• [Aim of the exercise]
All entries below are to be returned in full, exactly as they stand.

[Saved data entries]
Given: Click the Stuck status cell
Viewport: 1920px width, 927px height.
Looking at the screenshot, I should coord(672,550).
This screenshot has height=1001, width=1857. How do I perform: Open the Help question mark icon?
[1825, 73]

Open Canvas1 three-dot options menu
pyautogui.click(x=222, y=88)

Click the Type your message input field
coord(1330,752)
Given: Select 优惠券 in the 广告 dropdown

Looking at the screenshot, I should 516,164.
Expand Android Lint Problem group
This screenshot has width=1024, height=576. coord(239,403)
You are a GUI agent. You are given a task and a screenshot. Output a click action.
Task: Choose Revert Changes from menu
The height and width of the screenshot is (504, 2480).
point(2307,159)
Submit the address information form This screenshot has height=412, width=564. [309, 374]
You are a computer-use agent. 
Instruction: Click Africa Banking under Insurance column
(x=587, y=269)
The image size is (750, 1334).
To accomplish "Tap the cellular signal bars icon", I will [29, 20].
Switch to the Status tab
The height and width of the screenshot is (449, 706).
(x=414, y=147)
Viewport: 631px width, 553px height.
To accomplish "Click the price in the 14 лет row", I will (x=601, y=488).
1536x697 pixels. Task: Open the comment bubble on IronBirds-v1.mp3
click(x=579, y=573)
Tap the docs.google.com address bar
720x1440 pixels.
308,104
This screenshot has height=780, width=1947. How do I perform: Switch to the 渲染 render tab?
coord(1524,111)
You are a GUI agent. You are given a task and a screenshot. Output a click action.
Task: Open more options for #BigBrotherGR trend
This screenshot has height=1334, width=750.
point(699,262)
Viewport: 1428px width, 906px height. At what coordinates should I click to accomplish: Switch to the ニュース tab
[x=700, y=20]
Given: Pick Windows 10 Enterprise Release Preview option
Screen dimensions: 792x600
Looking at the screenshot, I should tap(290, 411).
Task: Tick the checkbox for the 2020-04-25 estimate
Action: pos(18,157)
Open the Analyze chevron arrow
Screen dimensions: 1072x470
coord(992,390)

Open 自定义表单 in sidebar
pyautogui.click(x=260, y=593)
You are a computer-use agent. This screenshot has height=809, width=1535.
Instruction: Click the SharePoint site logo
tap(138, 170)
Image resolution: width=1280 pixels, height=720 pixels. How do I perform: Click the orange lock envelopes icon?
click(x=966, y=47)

• [Solution]
Given: Click the Stuck status cell
Viewport: 1920px width, 927px height.
Looking at the screenshot, I should coord(672,550).
This screenshot has height=1001, width=1857. How do I perform: Open the Help question mark icon?
[1825, 73]

Open Canvas1 three-dot options menu
pyautogui.click(x=222, y=88)

Click the Type your message input field
coord(1330,752)
Given: Select 优惠券 in the 广告 dropdown

Looking at the screenshot, I should 516,164.
Expand Android Lint Problem group
This screenshot has width=1024, height=576. coord(239,403)
You are a GUI agent. You are given a task and a screenshot. Output a click action.
Task: Choose Revert Changes from menu
The height and width of the screenshot is (504, 2480).
point(2307,159)
Submit the address information form This screenshot has height=412, width=564. [309, 374]
You are a computer-use agent. 
Instruction: Click Africa Banking under Insurance column
(x=587, y=269)
The image size is (750, 1334).
To accomplish "Tap the cellular signal bars icon", I will [29, 20].
Switch to the Status tab
The height and width of the screenshot is (449, 706).
(x=414, y=147)
Viewport: 631px width, 553px height.
To accomplish "Click the price in the 14 лет row", I will (x=601, y=488).
1536x697 pixels. Task: Open the comment bubble on IronBirds-v1.mp3
click(x=579, y=573)
Tap the docs.google.com address bar
720x1440 pixels.
308,104
This screenshot has height=780, width=1947. How do I perform: Switch to the 渲染 render tab?
coord(1524,111)
You are a GUI agent. You are given a task and a screenshot. Output a click action.
Task: Open more options for #BigBrotherGR trend
This screenshot has height=1334, width=750.
point(699,262)
Viewport: 1428px width, 906px height. At what coordinates should I click to accomplish: Switch to the ニュース tab
[x=700, y=20]
Given: Pick Windows 10 Enterprise Release Preview option
Screen dimensions: 792x600
Looking at the screenshot, I should tap(290, 411).
Task: Tick the checkbox for the 2020-04-25 estimate
Action: pos(18,157)
Open the Analyze chevron arrow
Screen dimensions: 1072x470
coord(992,390)

Open 自定义表单 in sidebar
pyautogui.click(x=260, y=593)
You are a computer-use agent. This screenshot has height=809, width=1535.
Instruction: Click the SharePoint site logo
tap(138, 170)
Image resolution: width=1280 pixels, height=720 pixels. How do I perform: Click the orange lock envelopes icon?
click(x=966, y=47)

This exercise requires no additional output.